**Teks Bacaan:**

>>>

Jumat 20 Apr 2018 19:15 WIB

Menciptakan Sekolah Sebagai Taman

Sekolah menyenangkan tidak cuma bisa diterapkan di sekolah swasta yang mahal

Rep: Fernan Rahadi/Wahyu Suryana/ Red: Fernan Rahadi
Gerakan Sekolah Menyenangkan (GSM) di SD Muhammadiyah Mantaran, Sleman, Yogyakarta
Foto: Republika/Wahyu Suryana
Gerakan Sekolah Menyenangkan (GSM) di SD Muhammadiyah Mantaran, Sleman, Yogyakarta

REPUBLIKA.CO.ID,  Sekilas, jika dilihat dari luar, tak ada yang istimewa dari SD Negeri 2 Karangmloko. Bangunan bercat hijau muda yang terletak di Jalan Nglempong Sari Nomor 12 Sariharjo, Ngaglik, Kabupaten Sleman itu nyaris sama dengan bangunan SD-SD negeri yang lain di Indonesia. Tua, konservatif, serta jauh dari nuansa modern.

Akan tetapi setelah dilihat lebih dekat, SD yang berlokasi cukup jauh dari jalan raya tersebut terlihat cukup hidup. Dinding-dinding sekolah kaya akan berbagai macam pesan yang membangkitkan gairah bersekolah. Misalnya, terdapat spanduk yang bertuliskan 'Selamat Datang Insan Cendekia dan Berkarakter di Taman Ilmu' atau 'Budayakan 3S (Senyum-Sapa-Salam)'

Dinding-dinding sekolahnya pun penuh akan karya-karya siswa serta nasihat-nasihat baik para orang tua murid. Selain itu, satu perbedaan yang paling menonjol ada di masing-masing kelas, karena memiliki pola barisan bangku yang berbeda-beda. Mulai dari lingkaran, kotak-kotak, sampai lesehan di tikar jadi pemandangan lumrah proses belajar yang disesuaikan dengan kebutuhan siswa setiap harinya.

"Kita sering pula mengundang tamu-tamu dari berbagai latar profesi, misalnya pekan lalu kita datangkan polisi untuk memimpin upacara sekaligus memberikan motivasi," kata Kepala Sekolah SD Negeri 2 Karangmloko, Tatik Ambarwati, kepada Republika, beberapa waktu lalu.

<<<

**Data yang Ditampilkan:**
>>>

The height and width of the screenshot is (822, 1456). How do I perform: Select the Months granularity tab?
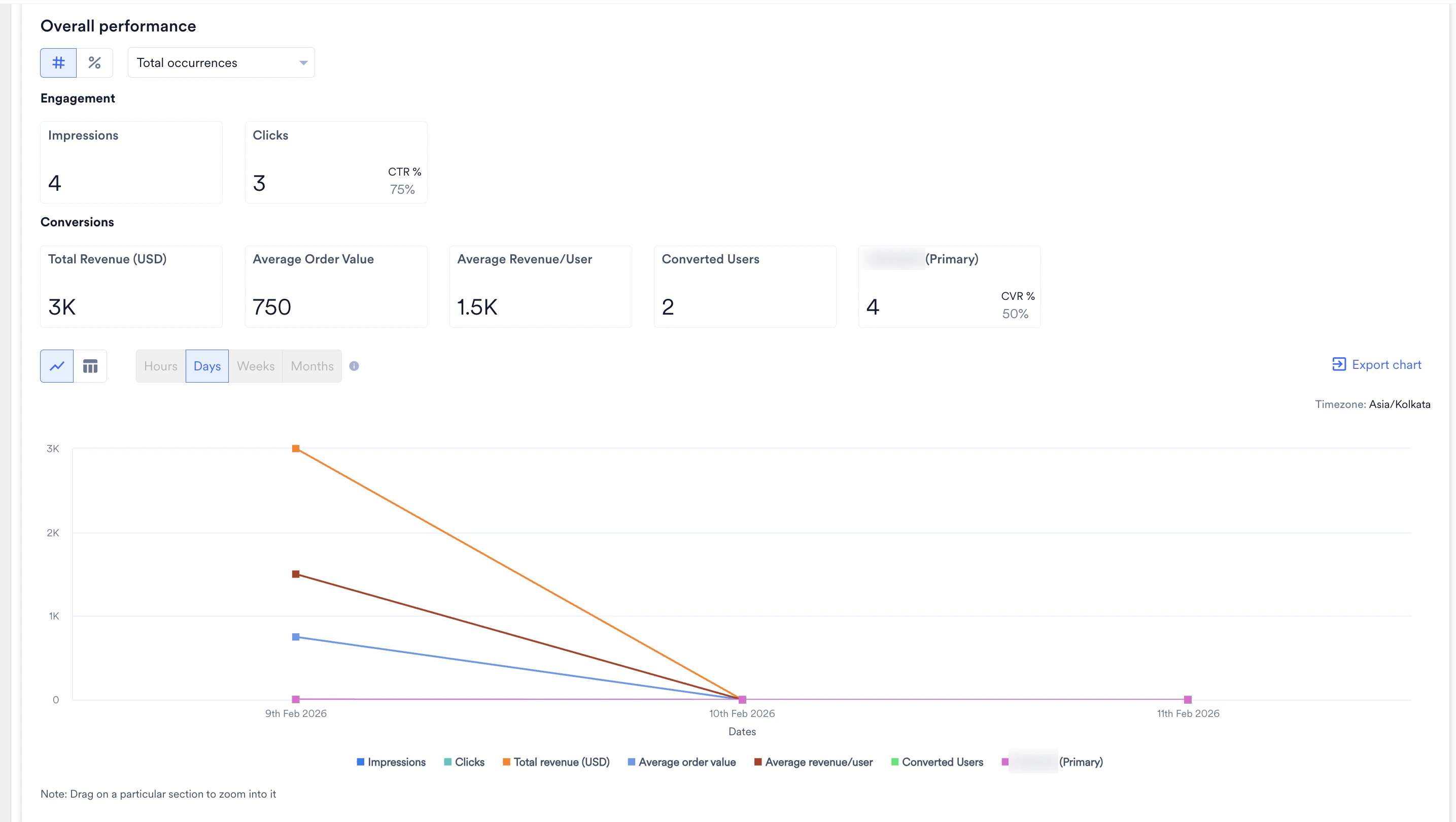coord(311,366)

<<<
>>>

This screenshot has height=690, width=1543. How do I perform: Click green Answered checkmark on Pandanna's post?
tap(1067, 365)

<<<

**Tugas Latihan:**
a) Dalam teks bacaan tentang SD Negeri 2 Karangmloko, untuk apa polisi didatangkan ke sekolah itu pekan lalu?
b) Lanjutkan teks bacaan tentang SD Negeri 2 Karangmloko setelah kutipan Tatik Ambarwati yang terakhir.

**Kunci Jawaban:**
a) Polisi didatangkan untuk memimpin upacara sekaligus memberikan motivasi.

b)
Hal itu, lanjut Tatik, merupakan program pendidikan keluarga, yang merupakan ide original dan tidak ada di tempat lain. Itu merupakan program kemitraan sekolah dengan orang tua, termasuk komite, agar proses pembelajaran yang hendak diterapkan dapat harmonis antara sekolah dan rumah.

Program itu dilaksanakan misalkan dengan kelas orang tua (parenting class) atau kelas inspirasi, yang mengajarkan anak-anak percaya diri menyalurkan bakatnya. Menurut Tatik, semua itu dilaksanakan tidak lain dengan tujuan agar anak benar-benar merasa sekolah merupakan rumah kedua.

photo
Puluhan guru, kepala sekolah dan pengawas dari Kabupaten Banggai melakunan kunjungan studi banding me SD Negeri 2 Karangmloko Kabupaten Sleman, Kamis (14/9).

Senada, Ketua UPT SD Negeri 2 Karangmloko, Sarjimin mengibaratkan, mendidik anak-anak tidak bisa seperti orang membetulkan sepeda motor. Sebab anak tidak bisa dititipkan saja ke bengkel ditinggalkan, lalu setelah selesai diambil untuk dikendarai lagi.

Ia berpendapat, sekolah merupakan proses yang panjang, sehingga membutuhkan kreativitas dan inovasi agar pembelajaran yang ada dapat diterima dengan baik. Karenanya, walau baru setahun terakhir jadi jejaring Gerakan Sekolah Menyenangkan (GSM), SD Negeri 2 Karangmloko sudah mampu menerapkan itu semua.

"Kondisi kelas itu berubah sesuai tema setiap harinya, pokoknya kita cari sampai anak-anak nyaman ketika belajar, sambil melakukan pendampingan yang ramah," ujar Sarjimin.

SD Muhammadiyah Mantaran pun tak jauh berbeda dengan SD Negeri 2 Karangmloko. Walau dari luar terlihat biasa-biasa saja seperti SD negeri pada umumnya, namun ternyata SD yang terletak di Mantaran, Trimulyo, Kabupaten Sleman menyuguhkan pernak-pernik yang penuh kreativitas begitu masuk ke bagian dalam.

Wali Kelas 2 SD Muhammadiyah Mantaran, Herry Purwanto mengatakan, setiap anak memiliki tipikal masing-masing dalam memahami materi. Setelah jam istirahat misalnya, konsentrasi anak-anak tentu sudah hilang karena lelah, lapar atau capek. Untuk itu, ia merasa, sebagai pengajar guru itu harus mampu mengkombinasikan model-model pembelajaran dalam mengajar. Menurut Herry, tujuannya tidak lain agar pengajaran yang ada dapat membuat siswa betah mengikutinya.

SD Muhammadiyah Mantaran sendiri merupakan salah satu sekolah model GSM, yang menerapkan pembelajaran menyenangkan dan bervariatif. Sejak bergabung dengan GSM, guru-guru merasa lebih tertantang menghadirkan metode dan strategi agar semangat anak senantiasa terjaga.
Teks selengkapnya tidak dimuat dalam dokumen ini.